10: Plan B – Ill Manors

Plan B – Ill Manors

In a strange way, you can draw parallels between Ill Manors and last year’s Mercury-winning record from PJ Harvey, Let England Shake – both records are focused on Britain, but while Harvey’s record was steeped in the history of war, Plan B has created a record that is very much rooted in the here and now. It begins with the title track, with its references to David Cameron’s “broken Britain” and the London riots matched with D’n’B beats and urgent string samples to create a battering-ram protest song. The rest of the album, however, is dedicated to vignettes of urban life that are relentlessly, oppressively bleak – from the John Cooper Clarke-featuring ‘Pity The Plight’, which tells of a revenge murder, to ‘Runaway’, a tale of an escaped prostitute who’s forced back into the sex trade as she can’t find another way to support her newborn son. The album is conceived as a soundtrack to the film of the same name, and as such these songs are often accompanied by snippets of dialogue from the movie – a technique that on occasion can be disturbingly effective, but at other times is merely jarring and disorientating. The fundamental difference between this record and Let England Shake, however, is that Ill Manors is a record that’s easy to admire in concept, but difficult to actually enjoy listening to – but then again, I suppose that’s almost the point.

(Note: Yes, I’m putting this record down here despite bemoaning albums further up my list for not being very ‘challenging’, which might seem hypocritical. But while I have to give Plan B credit for what he’s achieved here, I’m ultimately basing this list on how much I enjoyed listening to the records in question – and as I said before, I didn’t really enjoy listening to Ill Manors all that much.)

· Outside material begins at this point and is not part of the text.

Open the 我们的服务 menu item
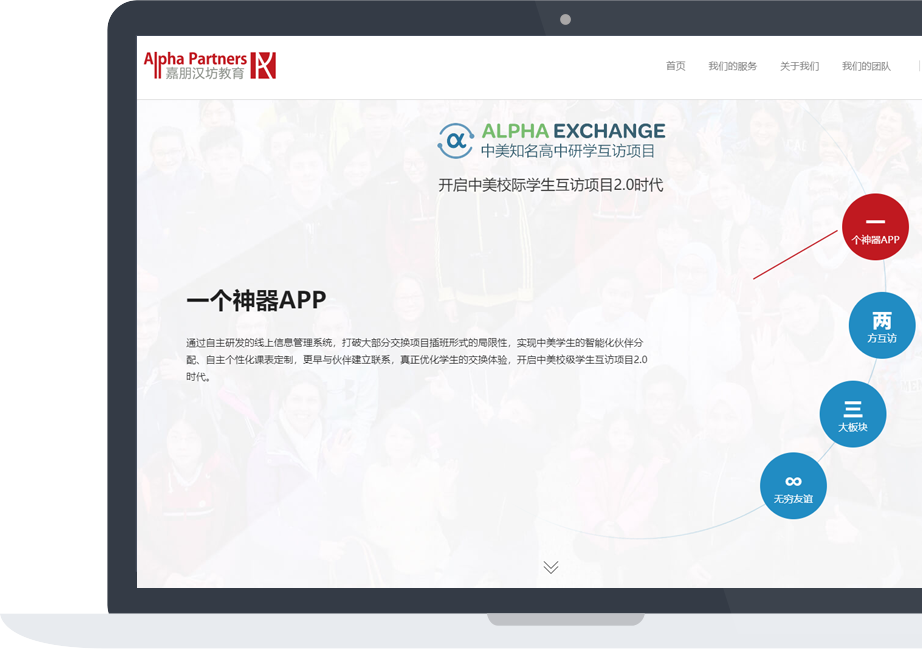 click(732, 66)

9: Ben Howard – Every Kingdom

Ben Howard – Every Kingdom

It’s difficult to know what to say about Ben Howard – given that his debut album has already gone gold in the UK, his nomination might feel a tad pointless (though certainly not on the monumental scale of last year’s inclusion of 21 by Adele). For the uninitiated, Every Kingdom is an accomplished, if not particularly groundbreaking record of acoustic rock ballads, and as such your mileage may vary – it might be the most life-affirming thing you’ve heard in the last 12 months, or it may just wash over you like so much empty sentiment. Personally, I can recognise its quality – ‘Only Love’ is a great example of a laid-back yet affecting love song, while ‘Keep Your Head Up’ has a pretty good go at being stirring and motivational. The only thing holding it back is that it doesn’t feel particularly challenging in any way – I don’t think I can objectively call Every Kingdom a ‘bad’ record, but it doesn’t really have that certain spark of inventiveness that I’d hope for in a Mercury Prize winner.

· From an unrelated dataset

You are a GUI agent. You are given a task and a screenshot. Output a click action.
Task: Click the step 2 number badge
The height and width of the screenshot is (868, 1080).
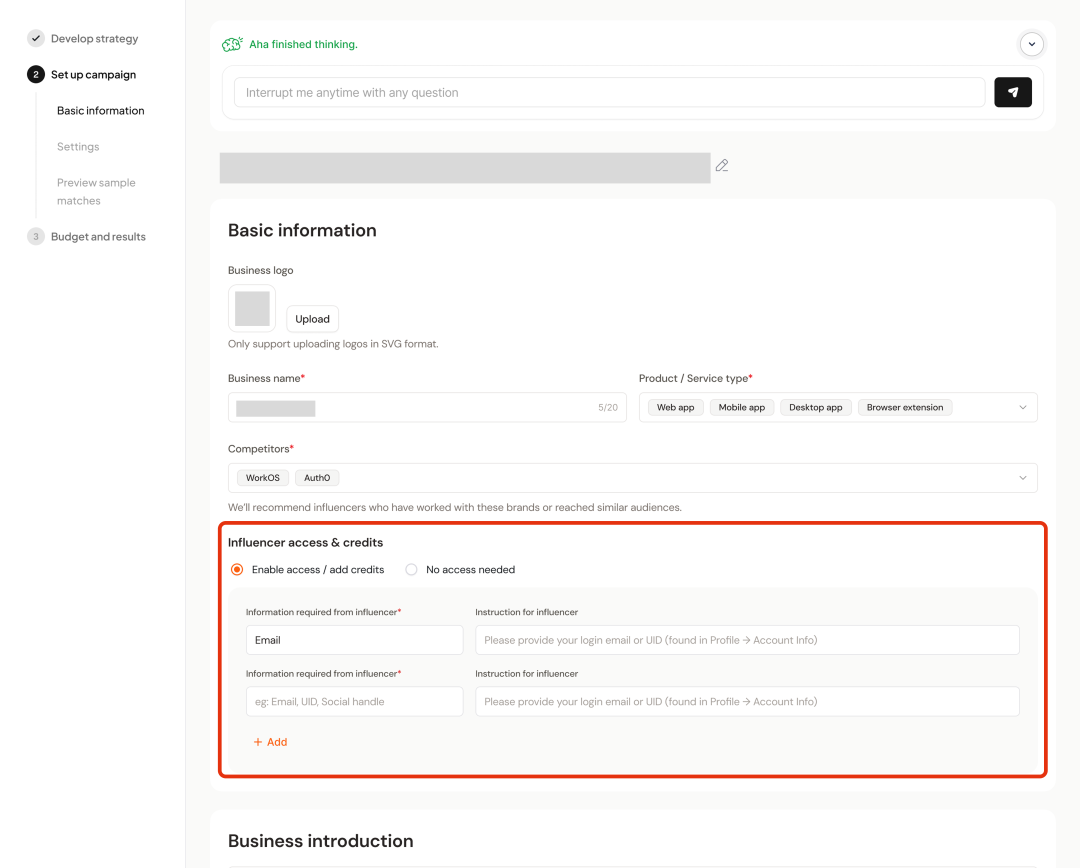point(36,75)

8: Michael Kiwanuka – Home Again

Michael Kiwanuka – Home Again

There are a lot of male solo artists on the list this year, aren’t there? To be fair though, Michael Kiwanuka has a good voice going for him, and his debut album Home Again starts out promisingly with ‘Tell Me A Tale’, a song that’s retro-leaning in a way that sounds timeless rather than simply fetishistic. This proves to be a strength throughout the record – from the shuffling rhythm and tasteful strings of ‘Home Again’ to the the sun-kissed guitar and orchestral flourishes of ‘Any Day Will Do Fine’. But while the album is effortlessly soulful and quietly touching in places, it somehow lacks that spark which would make it truly compelling. Granted, it’s very much designed as an easy-listening record, and it serves that purpose well – unfortunately, it’s sometimes to the point of being completely innocuous.

7: Jessie Ware – Devotion

Jessie Ware – Devotion

It’s debatable as to whether the phrase ‘Dubstep singer-songwriter’ really constitutes a genre – but if it does, then Jessie Ware is the impeccably realised end product of its evolution. It’s clear from the outset that her debut record Devotion has been polished to a fine sheen – the sharply processed beats, shimmering keys and effortless vocals of the title track are more than enough evidence of that. The problem is that, while it’s incredibly easy listening, it doesn’t feel particularly engaging. There’s nothing particularly awful here, apart from the shonky rap section on ‘No To Love’ that makes it feel like a bad trip-hop track. But equally, truly standout moments seem few and far between – ‘Wildest Moments’ and ‘Running’ feature a couple of good chorus hooks, and ‘Taking In Water’ stays just about on the right side of the line between ’emotive’ and ‘overblown’. But overall, Devotion feels like a well-executed technical exercise, instead of the emotional show-stopper it really wants to be – making Jessie Ware an artist who many reviewers are suggesting I should love, but who ultimately just leaves me shrugging my shoulders.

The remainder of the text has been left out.